USDA Presents ‘First-Of-Its-Kind’ Bee Genome Research

Experts in the United States are optimistic a new project can provide a better understanding of the diversity of bees in the country.

The United States Department of Agriculture (USDA) presented its Beenome100 initiative which aims at producing diversity maps of at least 100 species.

According to the authority, there are an estimated 4,000 native bee species in the United States. However, more than 55 non-native types of bees exist there too of which some are considered “agriculturally essential” such as the European honeybee. Another example is the alfalfa leafcutting bee, a solitary bee which also originates from Europe.

Jay Evans is an entomologist at the Agricultural Research Service Laboratory in Beltsville, Maryland.

Jay – who co-heads the Beenome100 programme – said: “An aim of Beenome100 is to create a first-of-its-kind library of high-quality, highly detailed genome maps that will help researchers answer the big questions like what genetic differences make some bee species more vulnerable to climate change or whether a bee species is likely to be more susceptible to a pesticide.”

Illustrative image of a bee, undated. (NewsX/Bee)
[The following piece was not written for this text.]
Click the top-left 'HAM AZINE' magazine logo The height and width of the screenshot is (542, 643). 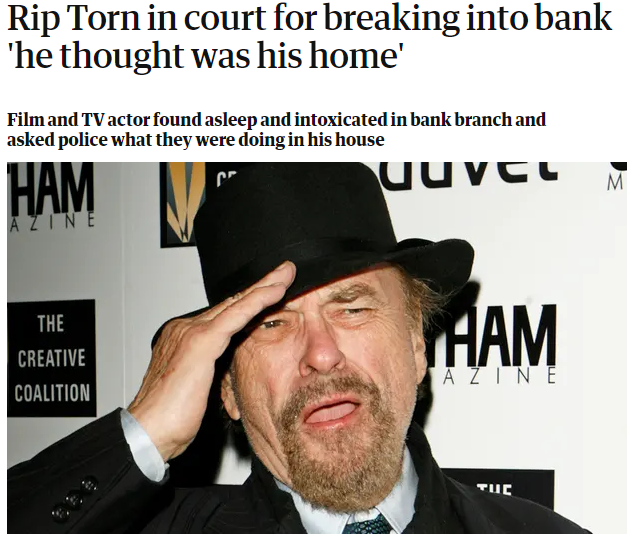51,197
Once a genome is mapped, the data becomes publicly available for scientists.

Entomologist Michael Branstetter from the ARS Pollinating Insect-Biology, Management and Systematics Research Unit explained: “It can be difficult to ID bees in the field, especially the tiny species. When endangered bee species are present, we need to be cautious about collecting too many individuals in our efforts to survey for them, and this risk is likely growing.
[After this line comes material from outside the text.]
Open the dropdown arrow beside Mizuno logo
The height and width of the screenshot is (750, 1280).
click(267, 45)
“But with their genome documented, flowers may be able to be swabbed for the DNA of bees that have visited, and this information could be used to non-destructively monitor species.”

The experts hope that the initiative – which unites more than a dozen research centres and university collaborators – will help to find out more about how the important pollinators evolve with their environment.
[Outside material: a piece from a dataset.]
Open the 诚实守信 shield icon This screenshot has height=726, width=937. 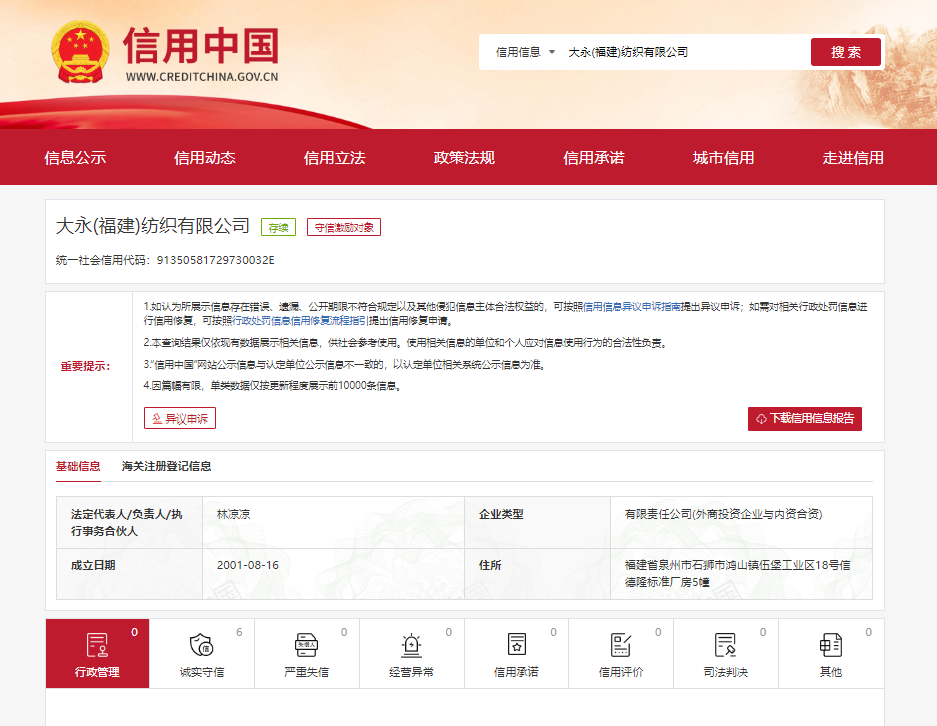click(201, 645)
Elaborating on the project’s potential, Michael spoke of a recent collecting trip to Arizona where he and his team had been searching for parasite cuckoo bees, a presumably rare solitary bee species.

He revealed: “We found not just one or two, they were abundant. We found specimens of parasite bees from three different genera.”

Michael underlined that Beenome100 project could provide “information that will teach us more about what bees we really have in our environment and how better to conserve the bees we have.”

The United States are among the world’s leading producers of honey. The annual per capita consumption of the product in the country ranges between 0.9 and 1.4 kilogrammes.